### What is needed
Can you write out, unchanged, every line from the start of the listing through the line that contains "What do you see at coordinates (120, 342)", inclusive?

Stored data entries
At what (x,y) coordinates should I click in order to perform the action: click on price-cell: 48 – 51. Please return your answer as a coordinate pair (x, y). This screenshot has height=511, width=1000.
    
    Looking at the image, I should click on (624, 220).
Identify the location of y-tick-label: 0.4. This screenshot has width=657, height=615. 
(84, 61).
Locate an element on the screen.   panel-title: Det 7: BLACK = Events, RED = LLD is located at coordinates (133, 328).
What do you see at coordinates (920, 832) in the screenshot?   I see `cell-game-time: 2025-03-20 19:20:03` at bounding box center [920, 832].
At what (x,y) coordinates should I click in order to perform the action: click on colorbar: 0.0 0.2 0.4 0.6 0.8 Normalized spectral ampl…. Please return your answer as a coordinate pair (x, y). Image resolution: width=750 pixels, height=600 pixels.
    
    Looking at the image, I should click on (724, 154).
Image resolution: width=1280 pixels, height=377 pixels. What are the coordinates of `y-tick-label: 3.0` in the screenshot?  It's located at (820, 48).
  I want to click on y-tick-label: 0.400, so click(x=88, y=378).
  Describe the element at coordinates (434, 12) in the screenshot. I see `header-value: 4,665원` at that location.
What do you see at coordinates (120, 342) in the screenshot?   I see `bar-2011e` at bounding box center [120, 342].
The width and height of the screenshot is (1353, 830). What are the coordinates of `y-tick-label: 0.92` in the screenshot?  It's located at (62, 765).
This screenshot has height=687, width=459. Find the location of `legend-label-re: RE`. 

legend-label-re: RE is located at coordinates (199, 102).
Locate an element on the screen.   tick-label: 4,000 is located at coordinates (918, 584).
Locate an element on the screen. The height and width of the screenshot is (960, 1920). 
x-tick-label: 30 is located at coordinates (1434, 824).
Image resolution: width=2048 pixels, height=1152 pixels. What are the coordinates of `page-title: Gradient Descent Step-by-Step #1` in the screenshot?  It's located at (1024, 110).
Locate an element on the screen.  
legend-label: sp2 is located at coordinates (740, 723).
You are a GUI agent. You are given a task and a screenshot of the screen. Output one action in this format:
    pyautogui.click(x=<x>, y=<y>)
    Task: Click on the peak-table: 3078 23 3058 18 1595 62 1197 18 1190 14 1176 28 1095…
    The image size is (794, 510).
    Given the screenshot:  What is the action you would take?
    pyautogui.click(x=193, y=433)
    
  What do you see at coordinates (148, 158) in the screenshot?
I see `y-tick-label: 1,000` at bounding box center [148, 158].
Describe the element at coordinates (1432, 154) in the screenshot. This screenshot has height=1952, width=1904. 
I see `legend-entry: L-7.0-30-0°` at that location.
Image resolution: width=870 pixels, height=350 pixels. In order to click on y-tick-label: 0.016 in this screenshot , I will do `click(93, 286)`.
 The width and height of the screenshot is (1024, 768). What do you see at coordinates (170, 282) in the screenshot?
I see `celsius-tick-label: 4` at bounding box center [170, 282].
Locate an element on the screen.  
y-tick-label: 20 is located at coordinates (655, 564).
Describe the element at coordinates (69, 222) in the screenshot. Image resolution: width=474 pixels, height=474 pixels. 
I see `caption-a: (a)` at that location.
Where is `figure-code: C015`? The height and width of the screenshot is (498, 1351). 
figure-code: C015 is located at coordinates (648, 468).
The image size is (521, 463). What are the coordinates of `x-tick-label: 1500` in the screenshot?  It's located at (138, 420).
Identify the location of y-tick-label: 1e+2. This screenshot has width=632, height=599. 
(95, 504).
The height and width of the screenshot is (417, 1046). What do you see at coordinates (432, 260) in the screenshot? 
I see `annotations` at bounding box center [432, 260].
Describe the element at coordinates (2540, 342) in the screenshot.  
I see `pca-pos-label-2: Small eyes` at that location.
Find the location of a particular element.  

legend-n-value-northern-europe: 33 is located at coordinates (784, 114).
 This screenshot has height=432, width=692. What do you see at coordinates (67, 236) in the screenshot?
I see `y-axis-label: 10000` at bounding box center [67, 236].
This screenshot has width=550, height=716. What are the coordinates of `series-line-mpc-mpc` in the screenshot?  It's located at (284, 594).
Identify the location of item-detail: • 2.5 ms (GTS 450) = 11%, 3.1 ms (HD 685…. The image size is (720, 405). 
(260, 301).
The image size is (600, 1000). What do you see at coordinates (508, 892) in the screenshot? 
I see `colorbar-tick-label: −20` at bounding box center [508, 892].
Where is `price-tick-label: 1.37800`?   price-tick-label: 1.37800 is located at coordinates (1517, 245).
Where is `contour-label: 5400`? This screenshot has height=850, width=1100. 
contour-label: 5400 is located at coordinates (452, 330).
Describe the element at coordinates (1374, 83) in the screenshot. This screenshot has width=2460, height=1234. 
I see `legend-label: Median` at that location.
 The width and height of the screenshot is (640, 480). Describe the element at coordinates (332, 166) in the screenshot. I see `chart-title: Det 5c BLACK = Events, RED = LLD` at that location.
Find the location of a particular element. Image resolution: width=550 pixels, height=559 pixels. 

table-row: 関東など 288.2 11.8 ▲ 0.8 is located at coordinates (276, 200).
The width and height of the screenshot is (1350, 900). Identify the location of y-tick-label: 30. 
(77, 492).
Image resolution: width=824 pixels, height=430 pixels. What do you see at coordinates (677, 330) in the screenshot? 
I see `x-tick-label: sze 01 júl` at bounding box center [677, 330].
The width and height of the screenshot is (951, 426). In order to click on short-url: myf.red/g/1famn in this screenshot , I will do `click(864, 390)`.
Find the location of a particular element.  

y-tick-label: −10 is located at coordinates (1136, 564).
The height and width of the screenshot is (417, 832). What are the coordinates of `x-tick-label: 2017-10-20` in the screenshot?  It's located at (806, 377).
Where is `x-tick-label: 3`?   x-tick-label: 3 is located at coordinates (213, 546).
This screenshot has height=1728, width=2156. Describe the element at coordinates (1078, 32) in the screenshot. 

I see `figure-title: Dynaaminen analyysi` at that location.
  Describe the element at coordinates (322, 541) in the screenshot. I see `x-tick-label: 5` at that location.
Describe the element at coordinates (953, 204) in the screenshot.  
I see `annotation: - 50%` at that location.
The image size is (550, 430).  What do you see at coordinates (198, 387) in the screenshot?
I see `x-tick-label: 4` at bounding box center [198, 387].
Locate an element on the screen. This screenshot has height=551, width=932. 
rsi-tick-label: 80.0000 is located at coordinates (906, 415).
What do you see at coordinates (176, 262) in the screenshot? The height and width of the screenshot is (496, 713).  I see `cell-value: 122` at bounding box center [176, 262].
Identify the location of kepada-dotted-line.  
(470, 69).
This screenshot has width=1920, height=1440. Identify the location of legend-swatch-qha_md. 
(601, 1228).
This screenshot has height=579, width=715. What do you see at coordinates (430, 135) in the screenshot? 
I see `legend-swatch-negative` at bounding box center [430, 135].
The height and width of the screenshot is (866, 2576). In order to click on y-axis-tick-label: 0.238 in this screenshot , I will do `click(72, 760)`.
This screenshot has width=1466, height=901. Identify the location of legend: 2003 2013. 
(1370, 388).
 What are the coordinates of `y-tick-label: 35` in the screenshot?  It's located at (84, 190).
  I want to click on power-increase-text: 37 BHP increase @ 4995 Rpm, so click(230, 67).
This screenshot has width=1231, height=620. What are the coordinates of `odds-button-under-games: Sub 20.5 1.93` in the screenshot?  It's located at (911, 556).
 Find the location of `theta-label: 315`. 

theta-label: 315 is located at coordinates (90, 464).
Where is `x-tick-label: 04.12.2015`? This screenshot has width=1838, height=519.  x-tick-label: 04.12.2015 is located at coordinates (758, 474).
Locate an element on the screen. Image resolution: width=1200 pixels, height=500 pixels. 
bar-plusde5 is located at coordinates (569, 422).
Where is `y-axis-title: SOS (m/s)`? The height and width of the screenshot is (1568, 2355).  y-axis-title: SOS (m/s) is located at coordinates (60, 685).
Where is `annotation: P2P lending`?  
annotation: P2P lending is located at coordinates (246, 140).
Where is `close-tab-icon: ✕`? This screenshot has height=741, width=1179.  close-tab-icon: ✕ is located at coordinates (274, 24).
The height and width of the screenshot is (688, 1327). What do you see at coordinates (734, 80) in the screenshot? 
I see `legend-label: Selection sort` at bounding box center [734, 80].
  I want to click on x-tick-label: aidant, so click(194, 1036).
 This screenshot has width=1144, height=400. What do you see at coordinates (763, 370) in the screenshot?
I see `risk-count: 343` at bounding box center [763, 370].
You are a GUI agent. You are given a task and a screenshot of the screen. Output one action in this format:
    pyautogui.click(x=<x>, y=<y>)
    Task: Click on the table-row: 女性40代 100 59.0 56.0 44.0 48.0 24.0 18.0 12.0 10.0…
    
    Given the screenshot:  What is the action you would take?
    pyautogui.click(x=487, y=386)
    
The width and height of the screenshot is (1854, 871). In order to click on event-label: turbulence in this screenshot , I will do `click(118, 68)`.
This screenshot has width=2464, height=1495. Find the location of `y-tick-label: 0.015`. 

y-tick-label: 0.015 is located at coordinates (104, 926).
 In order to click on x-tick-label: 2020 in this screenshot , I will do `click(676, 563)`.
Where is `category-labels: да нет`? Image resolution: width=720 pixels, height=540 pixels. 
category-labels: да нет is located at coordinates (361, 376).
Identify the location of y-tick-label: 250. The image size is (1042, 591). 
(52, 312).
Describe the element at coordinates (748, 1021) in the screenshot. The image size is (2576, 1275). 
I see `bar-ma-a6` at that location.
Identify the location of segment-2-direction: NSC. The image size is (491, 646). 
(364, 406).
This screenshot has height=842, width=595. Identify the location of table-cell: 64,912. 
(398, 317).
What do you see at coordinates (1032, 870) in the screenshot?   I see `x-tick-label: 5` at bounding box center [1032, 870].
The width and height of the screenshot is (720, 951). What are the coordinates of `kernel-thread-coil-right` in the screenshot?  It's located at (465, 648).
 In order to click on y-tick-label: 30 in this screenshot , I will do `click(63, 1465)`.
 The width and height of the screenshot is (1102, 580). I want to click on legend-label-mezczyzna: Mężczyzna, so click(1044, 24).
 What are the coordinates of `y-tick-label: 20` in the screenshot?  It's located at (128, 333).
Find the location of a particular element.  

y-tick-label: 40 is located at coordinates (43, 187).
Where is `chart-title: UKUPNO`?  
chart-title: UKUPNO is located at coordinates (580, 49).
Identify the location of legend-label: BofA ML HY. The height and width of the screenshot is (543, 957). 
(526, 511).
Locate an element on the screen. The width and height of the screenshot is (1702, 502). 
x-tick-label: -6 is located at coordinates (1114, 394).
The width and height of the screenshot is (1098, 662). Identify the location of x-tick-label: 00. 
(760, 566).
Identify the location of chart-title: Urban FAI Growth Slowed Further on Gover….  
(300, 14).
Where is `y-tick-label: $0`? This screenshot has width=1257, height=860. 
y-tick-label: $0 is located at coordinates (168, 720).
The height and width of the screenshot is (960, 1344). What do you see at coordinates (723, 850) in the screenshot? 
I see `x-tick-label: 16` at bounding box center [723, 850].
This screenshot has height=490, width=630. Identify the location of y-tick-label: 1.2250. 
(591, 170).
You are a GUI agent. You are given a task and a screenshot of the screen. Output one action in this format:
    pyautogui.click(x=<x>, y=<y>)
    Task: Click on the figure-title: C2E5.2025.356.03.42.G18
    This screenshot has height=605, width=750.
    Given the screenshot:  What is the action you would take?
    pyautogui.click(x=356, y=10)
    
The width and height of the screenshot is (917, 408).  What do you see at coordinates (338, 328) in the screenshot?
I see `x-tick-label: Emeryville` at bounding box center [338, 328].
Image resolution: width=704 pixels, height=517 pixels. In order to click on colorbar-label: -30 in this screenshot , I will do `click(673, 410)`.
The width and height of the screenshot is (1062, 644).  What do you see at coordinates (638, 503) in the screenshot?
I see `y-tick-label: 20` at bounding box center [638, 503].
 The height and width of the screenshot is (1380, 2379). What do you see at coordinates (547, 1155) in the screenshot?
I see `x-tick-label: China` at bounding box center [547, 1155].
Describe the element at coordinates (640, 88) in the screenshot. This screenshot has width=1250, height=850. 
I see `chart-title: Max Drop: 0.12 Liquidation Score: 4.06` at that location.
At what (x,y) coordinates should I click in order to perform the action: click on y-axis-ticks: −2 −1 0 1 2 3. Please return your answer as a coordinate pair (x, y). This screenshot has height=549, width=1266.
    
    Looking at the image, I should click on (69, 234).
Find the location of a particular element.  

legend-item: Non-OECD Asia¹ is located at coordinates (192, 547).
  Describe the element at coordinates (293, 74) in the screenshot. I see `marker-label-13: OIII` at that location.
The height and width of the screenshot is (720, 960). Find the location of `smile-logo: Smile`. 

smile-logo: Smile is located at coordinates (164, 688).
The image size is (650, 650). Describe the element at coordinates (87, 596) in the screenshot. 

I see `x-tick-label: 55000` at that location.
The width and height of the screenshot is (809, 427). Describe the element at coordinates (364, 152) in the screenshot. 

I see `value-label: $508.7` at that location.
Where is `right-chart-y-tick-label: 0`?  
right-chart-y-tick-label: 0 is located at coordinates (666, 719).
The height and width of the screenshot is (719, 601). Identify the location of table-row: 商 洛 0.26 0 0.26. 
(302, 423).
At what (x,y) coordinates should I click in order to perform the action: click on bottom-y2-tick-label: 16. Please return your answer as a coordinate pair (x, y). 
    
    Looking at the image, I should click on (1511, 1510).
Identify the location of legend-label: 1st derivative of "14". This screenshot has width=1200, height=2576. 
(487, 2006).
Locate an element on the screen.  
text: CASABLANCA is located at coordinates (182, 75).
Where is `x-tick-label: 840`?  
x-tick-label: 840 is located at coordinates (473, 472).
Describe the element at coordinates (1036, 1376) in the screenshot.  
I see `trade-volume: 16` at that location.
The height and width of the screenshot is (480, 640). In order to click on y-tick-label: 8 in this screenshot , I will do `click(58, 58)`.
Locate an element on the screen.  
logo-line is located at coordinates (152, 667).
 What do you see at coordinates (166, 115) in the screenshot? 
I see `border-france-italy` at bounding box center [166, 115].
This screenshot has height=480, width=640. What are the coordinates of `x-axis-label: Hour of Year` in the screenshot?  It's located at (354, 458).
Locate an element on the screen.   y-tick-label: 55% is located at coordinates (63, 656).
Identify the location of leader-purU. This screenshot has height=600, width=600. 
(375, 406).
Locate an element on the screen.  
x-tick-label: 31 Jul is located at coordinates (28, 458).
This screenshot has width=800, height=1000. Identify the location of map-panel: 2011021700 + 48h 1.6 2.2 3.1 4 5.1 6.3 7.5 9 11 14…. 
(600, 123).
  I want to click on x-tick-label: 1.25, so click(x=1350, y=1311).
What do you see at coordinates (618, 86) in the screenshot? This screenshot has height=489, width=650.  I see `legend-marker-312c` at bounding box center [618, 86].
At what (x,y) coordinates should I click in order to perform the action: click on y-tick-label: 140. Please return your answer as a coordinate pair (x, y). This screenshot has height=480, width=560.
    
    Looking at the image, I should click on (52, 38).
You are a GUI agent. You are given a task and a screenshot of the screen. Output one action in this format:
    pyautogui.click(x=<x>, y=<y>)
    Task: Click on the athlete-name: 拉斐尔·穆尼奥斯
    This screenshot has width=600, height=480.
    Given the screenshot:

### Task response
At what (x,y) coordinates should I click in order to perform the action: click on price-cell: 48 – 51. Please return your answer as a coordinate pair (x, y). This screenshot has height=511, width=1000.
    
    Looking at the image, I should click on (624, 220).
Identify the location of y-tick-label: 0.4. This screenshot has width=657, height=615. 
(84, 61).
Locate an element on the screen.   panel-title: Det 7: BLACK = Events, RED = LLD is located at coordinates (133, 328).
What do you see at coordinates (920, 832) in the screenshot?   I see `cell-game-time: 2025-03-20 19:20:03` at bounding box center [920, 832].
At what (x,y) coordinates should I click in order to perform the action: click on colorbar: 0.0 0.2 0.4 0.6 0.8 Normalized spectral ampl…. Please return your answer as a coordinate pair (x, y). Image resolution: width=750 pixels, height=600 pixels.
    
    Looking at the image, I should click on (724, 154).
Image resolution: width=1280 pixels, height=377 pixels. What are the coordinates of `y-tick-label: 3.0` in the screenshot?  It's located at (820, 48).
  I want to click on y-tick-label: 0.400, so click(x=88, y=378).
  Describe the element at coordinates (434, 12) in the screenshot. I see `header-value: 4,665원` at that location.
What do you see at coordinates (120, 342) in the screenshot?   I see `bar-2011e` at bounding box center [120, 342].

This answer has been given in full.